### Goals
1. According to the book reviews, which scene was the first reviewer's favorite?
2. In the book reviews, shorten the paragraph beginning "Horace Engdahl, permanent secretary" while keeping its main facts.
3. Write the next part of the book reviews, picking up after their final sentence.

### Provided passage
** start **
A good read... December 31, 2008 I'm usually one who leans more towards fiction with a specific, central story about a particular character(s). This was my first time reading Saramago and after about 50 pages into the book, I discovered that this wasn't that kind of fiction. Although at times, the book had a tendency to become rather dense in vocabulary, its principle and purpose was delivered; a study of the human condition in a hypothetical situation. Saramago outdid himself in considering important elements about our society (that I myself wouldn't have) and created a very real world, too much like our own. Death With Interruptions is a dark novel for the most part. However, at its end, you could say, there's a glimmer of hope. **READER BEWARE**SPOILERS AHEAD** I'm a junkie for symbolism, poetry and a moral interwoven in a story. I like figurative language in general and ironic, quirky dialogue/writing. Saramago accomplishes this. One of my favorites, was death's personification at times. At the novel's end, death becomes that which she once (seemingly) destroyed; she learns about love and sacrifice. My favorite scene has to be when death awakens at night and lights a match. The narrator mentions that death could have ignited it with her mind instead of lighting it manually like a human would. On the surface, the act seems redundant and unimportant but it was more than that. And it deeply touched me. Because death no longer felt un-dead/alive, rather in love like a human being, it was only proper that she continue acting like one. The message I got? If death, an abstract concept without humanity yet nonexistant without it, a concept usually thought of as negative, could be more human than principally thought, why can't we? Because if anything, this book stripped the world of its humanity; from the way insurance companies tried to cash in on mass hysteria/turmoil to the way people were not allowed to cross the border to die, because of the government's concern of how it would affect the economy/society. All in all, the world depicted in the novel eerily mirrors our own. Thoughtful and real, the book made me take a look at the world, here and now, and realize that despite all the cynicism out there(usually not undeserved), change is still possible.
A novel of ideas that also has at its heart a compelling storyline November 18, 2008 1 out of 1 found this review helpful
Horace Engdahl, permanent secretary of the Swedish Academy, which awards the Nobel Prize in literature, recently (and infamously) remarked that American readers and writers are "too isolated, too insular" for an American author to win the Nobel in the foreseeable future. Proponents of American literature have rightly been outraged, sending Engdahl recommended reading lists of some of the best the United States literary community has to offer.
** end **
### Raw data
** start **
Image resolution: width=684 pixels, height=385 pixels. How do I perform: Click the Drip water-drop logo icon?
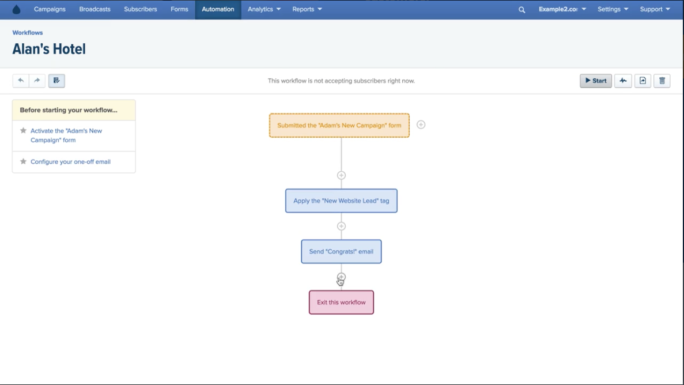tap(17, 10)
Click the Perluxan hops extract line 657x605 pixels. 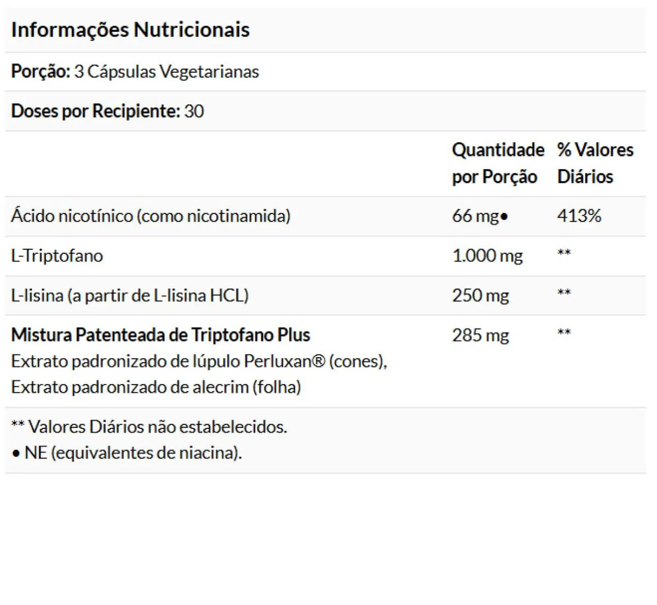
** end **
### Task results
1. The scene where death wakes at night and lights a match by hand instead of igniting it with her mind.

2. Horace Engdahl, permanent secretary of the Swedish Academy, which awards the Nobel Prize in literature, recently said that American readers and writers are "too isolated, too insular" for an American author to win the Nobel any time soon. Angered supporters of American literature responded by sending him lists of the best U.S. writing.

3.
One thing few Americans can quibble with, however, is Engdahl's observation that too little international literature is available in translation in the United States, a point that was borne out when Jean-Marie Gustave Le Clezio won the Nobel earlier this month. Almost none of Le Clezio's works are available in the U.S. In addition, only about three percent of books published in the U.S. each year are works in translation. Is it possible that American readers are isolated after all?
Fortunately, one of the benefits when a non-English-speaking author does win the Nobel is that his or her subsequent works are likely to be among that three percent of publications that are available to U.S. audiences in translation. One of these authors is Jose Saramago, a Portuguese novelist and playwright who won the Nobel in 1998 and whose 1995 novel BLINDNESS has experienced great popularity in the United States, to the point of being turned into a feature film. Now, with DEATH WITH INTERRUPTIONS (originally published in the Portuguese in 2005), he offers Americans looking to read beyond their borders an opportunity to discover what the European literary scene is all about. Oh, and it's a great story to boot.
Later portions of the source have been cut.